- Born: c. 1960s United States
- Occupations: Comedian, personal manager, entrepreneur
- Known for: Court case in the California Supreme Court (Case S288947: Pardoe v. Salazar) pushes to reshape the enforcement of the TTA
- Spouse: Jennie Nigrosh

= Rick Siegel =

American personal manager

Rick Siegel is an American personal manager who is best known for his legal efforts that made the California Labor Commission change their interpretation of how the California Talent Agencies Act ("TAA") is enforced. On January 7, 2026, the United States Supreme Court officially docketed Siegel v. Salazar, Docket No. 25-798, where the Court is asked to recognize the Labor Commissioner's enforcement of the Act is unconstitutional.

Siegel created LaughTrack in 1989, a national magazine about stand-up comedy, and later became a personal manager for comic performers, actors and writers. In 2008, he created several environmentally-friendly products focused on the dry cleaning industry.

He was chosen for induction to the National Conference of Personal Managers Hall Of Fame's class of 2017.

==Career==
As a personal manager, his clients included Leah Remini, Rondell Sheridan (That's So Raven, Cory In The House); Ian Gomez (The Drew Carey Show, Felicity, The Norm Show);Reggie Hayes (Girlfriends), Rosa Blasi (Strong Medicine).

He also convinced Craig Ferguson to immigrate to America and represented the Scotsman for over a decade, and he managed Nia Vardalos. Siegel produced her play My Big Fat Greek Wedding, and subsequently helped develop and cause the film My Big Fat Greek Wedding to be produced.

In a case brought by Marathon Entertainment (Siegel's management firm) after he sued Rosa Blasi for unpaid commissions and she then petitioned the Labor Commissioner, asking for relief from her contractual obligations based on his alleged actions as a talent agent without the requisite license, the California Supreme Court found that the Labor Commission had wrongly not been incorporating severance when adjudicating Talent Agencies Act controversies.

Siegel has written multiple articles related to the TAA that have been published by the Los Angeles Daily Journal, the regional trade paper for the legal field, including one the newspaper titled, "A Generation of Incorrect Talent Agencies Act Rulings" where Siegel showed how the current interpretation conflicts with four California Supreme court holdings.

Rick Siegel founded and edited LaughTrack magazine, which had a 550,000 circulation and was handed to patrons at every major comedy club in the country, similar in manner to how Playbill is distributed to audiences at Broadway Shows. Under Siegel's direction, LaughTrack was the first national publication to write about comedians Tim Allen, Larry David, Drew Carey, Ellen DeGeneres, Jonathan Katz, and Bill Hicks.

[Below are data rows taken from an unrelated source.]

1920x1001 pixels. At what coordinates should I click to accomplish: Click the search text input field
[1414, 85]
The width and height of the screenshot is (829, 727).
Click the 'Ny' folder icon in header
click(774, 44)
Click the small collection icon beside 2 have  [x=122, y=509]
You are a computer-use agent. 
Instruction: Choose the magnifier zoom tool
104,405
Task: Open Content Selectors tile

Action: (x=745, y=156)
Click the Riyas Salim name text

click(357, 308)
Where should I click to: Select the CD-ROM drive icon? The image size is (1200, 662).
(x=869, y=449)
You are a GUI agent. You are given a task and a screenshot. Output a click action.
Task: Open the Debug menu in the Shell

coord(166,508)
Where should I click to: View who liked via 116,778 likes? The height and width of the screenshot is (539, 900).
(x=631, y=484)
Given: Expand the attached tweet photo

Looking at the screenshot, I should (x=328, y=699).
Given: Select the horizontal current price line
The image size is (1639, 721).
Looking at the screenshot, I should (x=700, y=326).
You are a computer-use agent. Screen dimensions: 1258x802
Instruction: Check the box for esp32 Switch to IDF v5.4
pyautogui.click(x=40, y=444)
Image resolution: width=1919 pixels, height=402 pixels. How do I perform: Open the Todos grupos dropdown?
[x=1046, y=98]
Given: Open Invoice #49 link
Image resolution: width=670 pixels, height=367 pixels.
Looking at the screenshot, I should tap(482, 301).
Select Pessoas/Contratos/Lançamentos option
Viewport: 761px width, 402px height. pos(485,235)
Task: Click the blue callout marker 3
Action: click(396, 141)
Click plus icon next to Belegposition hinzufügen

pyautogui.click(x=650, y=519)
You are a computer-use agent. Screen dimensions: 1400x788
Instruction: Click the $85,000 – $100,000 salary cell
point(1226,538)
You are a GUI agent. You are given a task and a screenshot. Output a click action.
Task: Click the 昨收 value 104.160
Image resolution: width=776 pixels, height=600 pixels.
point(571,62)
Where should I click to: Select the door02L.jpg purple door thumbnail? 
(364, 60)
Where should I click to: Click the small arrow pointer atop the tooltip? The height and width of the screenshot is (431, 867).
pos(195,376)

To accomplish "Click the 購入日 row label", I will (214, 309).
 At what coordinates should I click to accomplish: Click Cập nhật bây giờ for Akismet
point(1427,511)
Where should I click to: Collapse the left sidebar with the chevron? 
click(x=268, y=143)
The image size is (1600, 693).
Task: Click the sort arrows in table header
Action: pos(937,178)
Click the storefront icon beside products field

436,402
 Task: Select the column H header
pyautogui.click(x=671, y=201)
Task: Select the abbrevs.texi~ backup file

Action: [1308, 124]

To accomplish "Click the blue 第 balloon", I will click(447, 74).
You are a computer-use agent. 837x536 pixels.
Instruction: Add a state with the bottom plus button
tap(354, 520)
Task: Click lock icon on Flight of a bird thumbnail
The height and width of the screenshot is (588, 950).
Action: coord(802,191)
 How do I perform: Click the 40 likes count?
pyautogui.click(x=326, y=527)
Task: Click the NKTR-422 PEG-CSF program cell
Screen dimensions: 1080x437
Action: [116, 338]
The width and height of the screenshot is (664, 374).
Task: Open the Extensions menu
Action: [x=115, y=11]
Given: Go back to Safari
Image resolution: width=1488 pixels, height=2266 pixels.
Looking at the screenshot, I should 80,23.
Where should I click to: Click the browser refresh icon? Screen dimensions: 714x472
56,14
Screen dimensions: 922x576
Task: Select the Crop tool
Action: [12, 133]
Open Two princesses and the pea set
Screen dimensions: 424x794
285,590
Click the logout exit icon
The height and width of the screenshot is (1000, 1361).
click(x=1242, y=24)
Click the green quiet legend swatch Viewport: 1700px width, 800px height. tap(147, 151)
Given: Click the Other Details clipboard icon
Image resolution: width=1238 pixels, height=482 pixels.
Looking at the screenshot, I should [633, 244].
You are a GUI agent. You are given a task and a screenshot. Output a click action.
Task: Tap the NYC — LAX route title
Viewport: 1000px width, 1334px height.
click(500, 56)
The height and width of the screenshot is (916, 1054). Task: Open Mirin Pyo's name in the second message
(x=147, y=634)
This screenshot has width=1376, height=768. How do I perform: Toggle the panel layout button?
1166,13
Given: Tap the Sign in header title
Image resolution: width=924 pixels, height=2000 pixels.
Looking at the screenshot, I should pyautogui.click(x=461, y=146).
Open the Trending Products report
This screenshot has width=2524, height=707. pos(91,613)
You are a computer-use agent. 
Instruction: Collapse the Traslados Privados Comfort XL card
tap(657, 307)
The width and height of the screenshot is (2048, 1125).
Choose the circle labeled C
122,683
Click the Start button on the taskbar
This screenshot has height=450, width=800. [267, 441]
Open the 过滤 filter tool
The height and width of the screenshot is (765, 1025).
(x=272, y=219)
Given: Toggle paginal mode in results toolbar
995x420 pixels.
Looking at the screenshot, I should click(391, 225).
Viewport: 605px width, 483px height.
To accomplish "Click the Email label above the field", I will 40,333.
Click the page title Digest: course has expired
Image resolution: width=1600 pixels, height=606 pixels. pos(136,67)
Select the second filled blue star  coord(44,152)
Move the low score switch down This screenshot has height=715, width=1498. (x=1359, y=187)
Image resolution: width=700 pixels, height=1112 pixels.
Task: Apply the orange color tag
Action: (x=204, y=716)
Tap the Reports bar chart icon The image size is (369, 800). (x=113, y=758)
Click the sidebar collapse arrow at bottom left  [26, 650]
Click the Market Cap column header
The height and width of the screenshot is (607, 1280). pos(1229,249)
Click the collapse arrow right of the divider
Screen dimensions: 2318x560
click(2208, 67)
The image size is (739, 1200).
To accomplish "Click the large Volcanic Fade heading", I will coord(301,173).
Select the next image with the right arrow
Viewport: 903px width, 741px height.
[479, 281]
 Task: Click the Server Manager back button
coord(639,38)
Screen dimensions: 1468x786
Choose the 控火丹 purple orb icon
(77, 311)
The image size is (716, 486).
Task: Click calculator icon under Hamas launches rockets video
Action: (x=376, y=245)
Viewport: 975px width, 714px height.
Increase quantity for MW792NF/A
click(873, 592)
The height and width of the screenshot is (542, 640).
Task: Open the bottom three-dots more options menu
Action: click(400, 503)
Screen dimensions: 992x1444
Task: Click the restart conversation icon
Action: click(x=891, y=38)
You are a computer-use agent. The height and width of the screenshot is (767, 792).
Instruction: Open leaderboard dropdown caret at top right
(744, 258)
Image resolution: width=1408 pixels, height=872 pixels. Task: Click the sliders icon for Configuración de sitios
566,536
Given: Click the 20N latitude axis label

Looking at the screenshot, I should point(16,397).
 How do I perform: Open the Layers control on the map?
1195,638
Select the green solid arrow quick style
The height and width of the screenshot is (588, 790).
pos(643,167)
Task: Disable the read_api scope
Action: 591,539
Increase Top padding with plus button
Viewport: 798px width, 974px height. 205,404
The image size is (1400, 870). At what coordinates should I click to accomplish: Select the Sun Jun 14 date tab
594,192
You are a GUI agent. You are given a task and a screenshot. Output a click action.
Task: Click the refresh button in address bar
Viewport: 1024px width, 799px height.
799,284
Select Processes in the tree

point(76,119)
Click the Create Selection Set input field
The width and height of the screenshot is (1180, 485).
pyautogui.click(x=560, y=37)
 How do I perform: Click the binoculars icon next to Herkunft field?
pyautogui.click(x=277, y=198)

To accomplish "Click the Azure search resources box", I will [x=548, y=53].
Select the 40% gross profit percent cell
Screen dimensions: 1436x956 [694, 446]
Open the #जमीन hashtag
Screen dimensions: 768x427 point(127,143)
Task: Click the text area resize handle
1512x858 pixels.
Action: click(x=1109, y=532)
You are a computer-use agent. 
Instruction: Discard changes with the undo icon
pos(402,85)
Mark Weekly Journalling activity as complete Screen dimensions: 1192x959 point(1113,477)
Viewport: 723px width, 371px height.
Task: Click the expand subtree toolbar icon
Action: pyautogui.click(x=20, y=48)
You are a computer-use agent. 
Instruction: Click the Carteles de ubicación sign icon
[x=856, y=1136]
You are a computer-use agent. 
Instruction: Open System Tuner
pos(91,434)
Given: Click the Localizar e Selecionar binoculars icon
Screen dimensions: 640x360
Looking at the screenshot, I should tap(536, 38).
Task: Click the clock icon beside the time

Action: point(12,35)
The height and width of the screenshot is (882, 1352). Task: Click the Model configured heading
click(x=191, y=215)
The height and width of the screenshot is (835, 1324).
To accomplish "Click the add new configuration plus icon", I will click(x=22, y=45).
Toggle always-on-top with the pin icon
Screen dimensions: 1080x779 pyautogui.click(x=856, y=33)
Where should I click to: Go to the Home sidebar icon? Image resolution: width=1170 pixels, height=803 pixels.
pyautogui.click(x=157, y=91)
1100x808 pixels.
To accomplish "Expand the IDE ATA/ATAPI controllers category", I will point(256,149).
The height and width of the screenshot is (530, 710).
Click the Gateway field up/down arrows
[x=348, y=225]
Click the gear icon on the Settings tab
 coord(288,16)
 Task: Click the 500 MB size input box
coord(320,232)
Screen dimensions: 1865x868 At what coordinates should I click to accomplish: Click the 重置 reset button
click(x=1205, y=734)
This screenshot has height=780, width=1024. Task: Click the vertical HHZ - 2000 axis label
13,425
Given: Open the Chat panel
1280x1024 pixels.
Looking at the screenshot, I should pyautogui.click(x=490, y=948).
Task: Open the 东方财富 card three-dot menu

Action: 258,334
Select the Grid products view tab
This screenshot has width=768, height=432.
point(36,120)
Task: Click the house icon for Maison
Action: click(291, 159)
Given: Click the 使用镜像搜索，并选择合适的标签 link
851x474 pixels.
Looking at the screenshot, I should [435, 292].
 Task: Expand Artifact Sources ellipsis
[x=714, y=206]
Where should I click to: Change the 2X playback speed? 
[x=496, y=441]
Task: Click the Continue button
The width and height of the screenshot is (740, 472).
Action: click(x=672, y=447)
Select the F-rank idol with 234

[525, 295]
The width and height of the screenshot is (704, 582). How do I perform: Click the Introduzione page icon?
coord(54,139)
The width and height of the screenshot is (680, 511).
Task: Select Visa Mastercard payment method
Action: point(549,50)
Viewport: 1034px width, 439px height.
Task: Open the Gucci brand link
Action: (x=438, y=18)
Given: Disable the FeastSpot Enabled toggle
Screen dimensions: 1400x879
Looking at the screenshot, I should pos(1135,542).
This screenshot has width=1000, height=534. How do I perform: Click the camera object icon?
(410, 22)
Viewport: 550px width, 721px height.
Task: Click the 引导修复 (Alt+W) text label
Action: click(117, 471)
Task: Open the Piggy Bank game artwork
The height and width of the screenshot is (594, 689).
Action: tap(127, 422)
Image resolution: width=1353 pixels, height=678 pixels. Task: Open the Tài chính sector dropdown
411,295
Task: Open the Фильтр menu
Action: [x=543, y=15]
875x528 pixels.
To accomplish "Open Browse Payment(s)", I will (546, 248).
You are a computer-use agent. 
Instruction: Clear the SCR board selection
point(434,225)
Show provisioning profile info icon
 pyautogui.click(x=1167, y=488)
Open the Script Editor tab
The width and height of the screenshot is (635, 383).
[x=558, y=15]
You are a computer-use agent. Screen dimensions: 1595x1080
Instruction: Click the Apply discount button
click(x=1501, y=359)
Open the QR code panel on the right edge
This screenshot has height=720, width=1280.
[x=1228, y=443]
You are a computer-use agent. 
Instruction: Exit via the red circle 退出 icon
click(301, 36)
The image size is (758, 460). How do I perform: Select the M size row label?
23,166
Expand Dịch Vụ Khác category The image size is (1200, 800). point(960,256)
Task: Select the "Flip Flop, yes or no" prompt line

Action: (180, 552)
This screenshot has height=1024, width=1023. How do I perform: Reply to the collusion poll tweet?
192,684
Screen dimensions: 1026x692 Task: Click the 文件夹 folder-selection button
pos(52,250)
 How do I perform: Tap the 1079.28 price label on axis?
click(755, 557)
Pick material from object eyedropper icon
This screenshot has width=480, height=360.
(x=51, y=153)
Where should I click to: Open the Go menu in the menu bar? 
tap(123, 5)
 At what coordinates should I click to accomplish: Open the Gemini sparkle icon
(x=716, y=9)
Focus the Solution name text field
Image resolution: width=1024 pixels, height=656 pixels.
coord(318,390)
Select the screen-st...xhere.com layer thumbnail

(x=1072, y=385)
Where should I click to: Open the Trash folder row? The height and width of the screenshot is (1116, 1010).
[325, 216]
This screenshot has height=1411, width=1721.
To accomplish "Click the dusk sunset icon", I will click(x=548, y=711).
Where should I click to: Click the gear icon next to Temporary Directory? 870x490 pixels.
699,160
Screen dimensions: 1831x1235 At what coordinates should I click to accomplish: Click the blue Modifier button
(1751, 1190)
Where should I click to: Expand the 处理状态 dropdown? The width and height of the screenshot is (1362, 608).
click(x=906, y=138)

LaughTrack debuted in March 1989 and that first issue showcased five new comedians (at that time) in its "Breaking Through" column. That list included five-time Emmy winner Kevin Rooney, Bill Hicks, Jonathan Katz (Dr. Katz, Private Therapist on Comedy Central), Drew Carey and Larry David.

In 2008 Siegel and his wife, Jennie Nigrosh, invented a reusable dry cleaning garment bag and began to market the bag under the banner of The Green Garmento.

In 2009, The International Housewares Show honored The Green Garmento with its DESIGN DEFINED 2009 designation and the International Hotel, Motel and Restaurant Show nominated The Green Garmento for one of its Editors' Choice Awards. In 2011, Entrepreneur Magazine called The Green Garmento, "One of the 100 Genius Companies To Watch." Siegel and Nigrosh are also co-inventors of the Gargantote (US Patent No. 3369584), a reusable flat-bottomed laundry bag, and the Hawk Hanger, (US Patent No. 9,414,703), a clothes hanger that lowers the carbon footprint, production, shipping and storage costs.

Siegel penned a column about business, "The High Road," which first was carried by American Drycleaner and later by Cleaner and Laundry, two trade publications for the dry cleaning and laundry industries. He has also written several columns published by The Huffington Post about the 2008 Presidential Election.